会社が大きくなるてェと、社長と社員の距離、段々、遠くなって行くような、そんな気がしますナ。当然、会社が大きくなれば社員も増え、組織も大きくなり、役割や分担、つまり、組織や部門の職務分掌も複雑になって行くのは仕方ありませんヤネ。連れて、権限や責任の明確化、それを細かく決めることも大切です。それは分かる。でも、失敗の責任、誰も言わなかったことですが、これ、決めなくちゃあいけません。失敗した時、一体、その責任は誰が負うのか、それをちゃんと決めておくことがどうも、大切なようで。

 あるとき開発部長が、フッと漏らしたんです。「今度の開発、うまく行かなかったら、オレの責任だって、社長が言うんだよ。そりゃあ、開発部長だから、オレに責任があるてェこと、当り前に分かっちゃいるが、でもヨ、オレ一人の責任だと言われちゃ、やってられねェ。そうだろう、次郎さんよ」。続けて、「大枚の開発費を使ってるのは承知の助。そんなことァ、ハナから分かってるが、ハナから手を抜いてるわけァないだろう。でもよォ、最善尽くしても、ダメな時はダメ。それを、お前のせいだと言われるんなら、サラリーマンなんてやってられねェじゃないか。開発を始めたときにゃ、ちゃんと社長のハンコもらってるだろうが。それを、後から、ダメ、失敗したらお前の責任なんて言われたんじゃ、割りに合わねェ!」。

 確かに、部長が叫ぶのはごもっとも。この話、結構、奥が深いようですナ。一体、開発が失敗したときの責任は誰にあるんでしょうか。

 以前、アタシが開発部長だったときにも、同じようなことを言われたことがありました。その時には単純に、そうだ、全部アタシの責任、頑張るっきゃない、とばかりにまっしぐら。結果的にうまく行ったからいいのですが、失敗したら、一体どうなっていたのやら…。

 今回は第三者の立場、よく考えるてェと、失敗の責任をその部門長が負うなんて、やっぱり変じゃないかと思うようになったんです。

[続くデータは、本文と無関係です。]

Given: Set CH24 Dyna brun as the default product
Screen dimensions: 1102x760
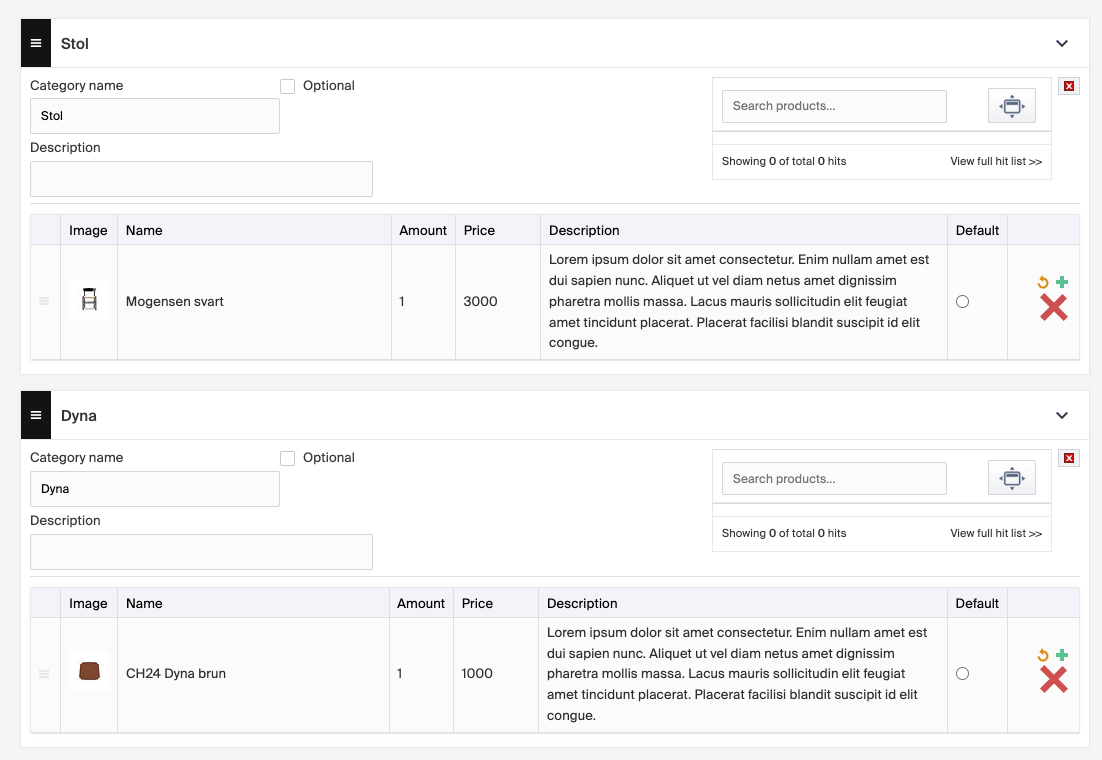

 メーカーにとって、開発とは、その会社の命運を握る最も重要な事業。その最も重要な使命を担う部門長、そりゃァ、確かに責任重大。でも、その分、成功する場合は良しとして、うまく行かなかったときに会社に与えるダメージも大きいてェことは、当り前といえば当り前。だから、うまく行かなかったときに、その責任を部門長が取るとしたら、本当にやってられません。‘詰め腹を切る’の例えなら、いくつハラがあっても足りるわけありませんヤネ。深いですヨ、この問題は。

 部長もアタシも、実は、心の中での結論は同じ。ただ、それを言っちゃあオシマイってことも分かってるんです。そう、会社てェのは、部下の失敗は上司の責任、それが組織てェもんです。その伝で言えば、失敗の最高責任者は社長てェことですよ。ああ、それなのに言えないてェのは、悔しいじゃありませんか。「しようがねえなァ、とにかく行くか」。お決まりの赤提灯。暗い話にならないように、今夜はパーッと、お局も誘いましたヨ。

 「なによォ、失敗の責任? 決まってるじゃない。会社で起こったこと、ぜ~んぶ、社長の責任に決まってるじゃない。当ったり前よ。第一、そのために一番高い給料もらってるのよ。それで責任取らないんなら、アタシが変わってあげるわよォ!」。出ましたよ、お局の雄叫び(おっと、雌叫びか)。聞いてアタシ達、何かホッとしましたヨ。

 「神様じゃないんだから、誰にも失敗はあるのヨ。それを個人でやるか会社でやるか、それで責任者が決まるのよネ。分かるでしょ、個人なら自分、会社なら社長。単純な話じゃない。それを、部門長ごとに責任を取るなんてナンセンス。それなら、部門ごとに分社したらいいのよ。簡単よォ」。

 続けて、「いつも思うのだけど、失敗に責任なんてないと思うの。失敗は前向きなこと、思う存分頑張った結果なら、仕方ないじゃない。やり直せばいいのよ。責任を取らなければいけないのは、不祥事が起こった時よ。不祥事はダメ。ここをちゃんと見なくちゃ」。

 ああ、お局、今日の話は最高ですヨ。アタシ達、いい年して、こんな単純なことが整理できてなかったなんて…、オソレイリマシタ!

 飲むほどに酔うほどに…、三人のボルテージは上がりっぱなし。帰る足取り、見事な千鳥足ですヨ。そして、久し振りのいい酒…。お局、ありがとう。